A designer or a chemist? Lex Pott has gained a name for himself with a project he did with David Derksen creating tinted mirrors by controlled oxidation of the silver layer beneath the glass. We met him at the London Design Festival to learn about his True Colors project. Lex is continuing his exploration of chemistry in the True Colors project. He’s never been one to use paints much. He prefers natural materials to be uncovered. Showing the materials an object is made of gives you more information about it. How old it is, if it’s been used intensively, how it has been used. By treating metals, speeding up it’s natural oxidation process, you can let the metals show it’s True Colors. You can color an object without covering it. These colors will be absolutely unique to this material. There’s no other like it.






For True Colors Lex Pott used copper, aluminium, brass and steel panels and gave them each their own oxidization treatment, resulting in a different color for each panel. Initially wanting to have a perfect finish and color for the panels, he soon learned it would be impossible to realize that. The process doesn’t work evenly over the panel meaning he couldn’t get an even color. So he chose to work with a spectrum of color for each panel. The colors and texture on the panel tell you how far the process has developed. In some places it has only barely affected the material. In others the original material has completely changed, into the natural protective layer the process leaves behind. Once the process was controlled, Lex created a line of shelves, each with their own true colors.

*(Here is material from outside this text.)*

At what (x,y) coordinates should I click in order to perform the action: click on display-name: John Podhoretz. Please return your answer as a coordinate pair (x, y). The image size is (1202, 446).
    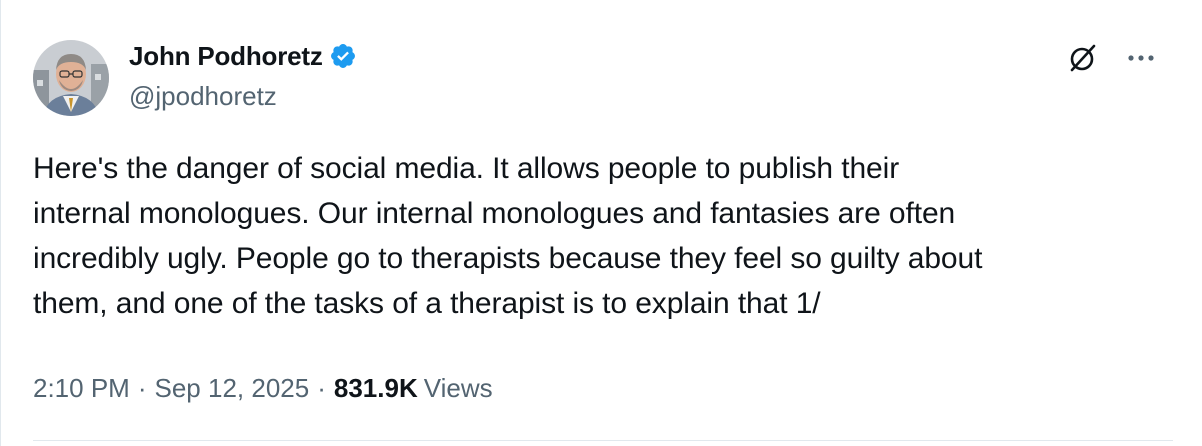
    Looking at the image, I should click on (226, 56).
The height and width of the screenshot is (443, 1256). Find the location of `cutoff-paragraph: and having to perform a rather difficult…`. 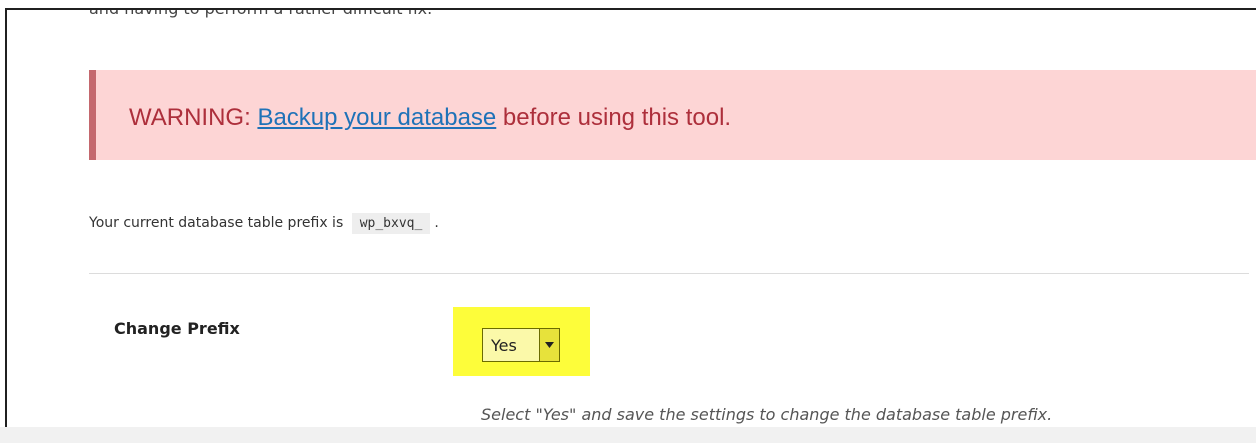

cutoff-paragraph: and having to perform a rather difficult… is located at coordinates (261, 9).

There’s a sense of timelessness in these colors. Color is often culturally determined in terms of the meaning attributed to them by society. What you wear would say something about you. Purple for example used to be for the wealthiest families, its production process being extremely labour intensive and raw materials only avialable in certain areas of the world. Now, anyone can buy purple clothes. The meaning of the color has evaporated. The statement you make wearing purple now has changed. The meaning of a materials colors will never change. They are exclusive for that one material. They can’t be any other color in that exact chemical state of the material.
Lex Pott will be travelling with the Blikfang Design Fair, so you can met Lex and see True Colors the next few weeks in Hamburg (this weekend), Zurich, Vienna and Basel.